Vincent Plante, sur la photo en compagnie de sa mère, Annie Picard a participé au Mini-Défi InterVal, samedi.

Mini-Défi InterVal: pas de limites pour Vincent Plante

Trois-Rivières — À première vue, lorsqu’on rencontre Vincent Plante, 10 ans, un jeune homme atteint de paraparésie spastique familiale, on remarque immédiatement sa démarche chancelante. Ce handicap physique ne lui a toutefois jamais imposé de limites et ne l’a pas empêché de trouver dans le sport une véritable passion.

Que ce soit en faisant du sport avec son vélo adapté ou encore avec sa nouvelle passion pour le golf, rien ne pouvait toutefois laisser croire que le jeune homme s’apprêtait, samedi, à participer au Mini-Défi InterVal, une compétition sportive où les jeunes âgés de 5 à 21 ans, vivant avec un handicap physique ou visuel participent à plusieurs épreuves sportives.

C’est pourtant ce qu’il accomplit avec brio depuis maintenant cinq ans, et ce, dans de nombreuses disciplines.

«Aujourd’hui (samedi), Vincent va participer à la course de 50 m, à la course à relais, au lancer du poids, au parcours à obstacles et au saut en longueur.
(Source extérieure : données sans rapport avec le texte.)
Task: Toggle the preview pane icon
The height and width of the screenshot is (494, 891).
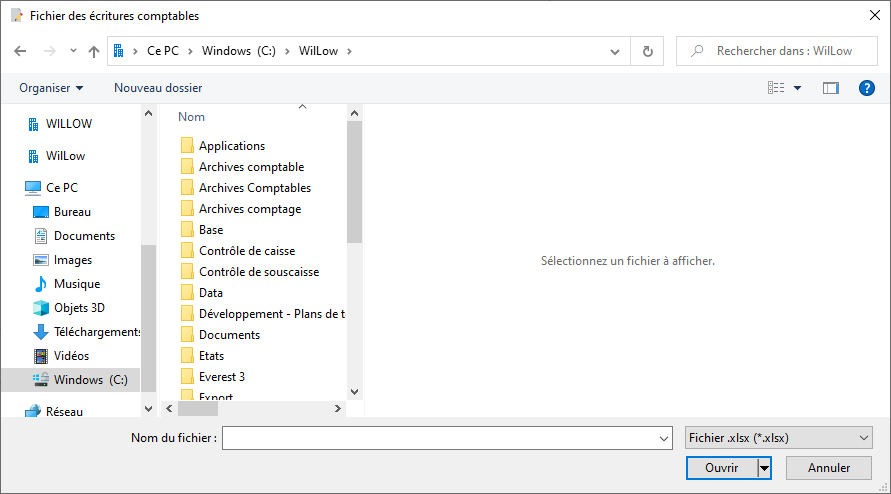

En fait, il fait toutes les disciplines sauf la natation», sourit Annie Picard, la mère de famille, elle aussi atteinte de la paraparésie spastique, une maladie génétique.

Quelques minutes avant de fouler le parcours du Mini-Défi, c’est avec les yeux brillants et plein de fierté que Vincent Plante parlait du Mini-Défi InterVal qu’il s’apprêtait à accomplir, un moment qui lui permet d’être pour une fois, comme tous les enfants de son âge.

«C’est important pour moi de venir ici chaque année, car ça me permet de bouger, de m’amuser, de me dépasser, mais surtout, de m’améliorer. Aujourd’hui, c’est dans le lancer du poids que je pense être le meilleur », a-t-il lancé.

Le jeune homme étant toujours prêt à bouger et à se dépasser, il venait de soi pour la famille de Vincent de l’encourager dans toutes ses ambitions sportives, afin de ne pas lui imposer de limites.

«C’est le fun de voir que Vincent se trouve une passion avec le sport. Il aime énormément bouger donc c’est bien de pouvoir l’encourager malgré sa maladie. On ne l’a d’ailleurs jamais empêché de faire quoi que ce soit en raison de sa maladie. On l’a au contraire toujours poussé à bouger. Je lui dis que le plus longtemps il sera capable de la faire, il doit le faire», mentionne avec fierté Annie Picard.

La paraparésie spastique, une histoire de famille

Avant de mettre au monde Vincent, Annie Picard était loin de se douter qu’elle transmettrait la paraparésie spastique à son fils, elle qui ignorait jusque-là être atteinte de la maladie, si ce n’était de sa manie de boiter lorsqu’elle était fatiguée.

Le signal d’alarme est toutefois apparu lorsque les parents de Vincent ont découvert que leur garçon de 18 mois commençait à marcher difficilement et sur la pointe des pieds. S’est alors enclenchée une série de tests avec un podiatre, un physiothérapeute et finalement un neuropédiatre.

C’est à ce moment que le double diagnostic est tombé pour Annie Picard, maintenant en fauteuil roulant, qui a dû affronter avec son fils cette nouvelle réalité.

«J’ai eu en quelque sorte deux deuils en même temps à faire. Premièrement me dire que mon garçon aurait de la difficulté toute sa vie, mais moi aussi j’embarquais dans tout ce processus puisqu’il n’y a pas d’âge pour que la maladie apparaisse», raconte Annie Picard.

Une année record pour le Mini-Défi

Pour sa 8e édition, ce sont plus de 90 jeunes de Trois-Rivières, Shawinigan, Victoriaville et Drummondville ayant une déficience motrice, visuelle ou auditive, qui ont pris part au Mini-Défi InterVal, soit une année record pour l’organisation.

«On voit que d’année en année, le Mini-Défi est de plus en plus populaire. C’est d’ailleurs une fierté pour nous puisque cette année, on a une belle relève avec beaucoup de petits, ce qui rejoint notre mission de leur montrer qu’il n’y a pas de limites à faire du sport en bas âge et malgré un handicap», mentionne Nicole Bellerose, une physiothérapeute au CIUSSS MCQ et membre du comité organisateur.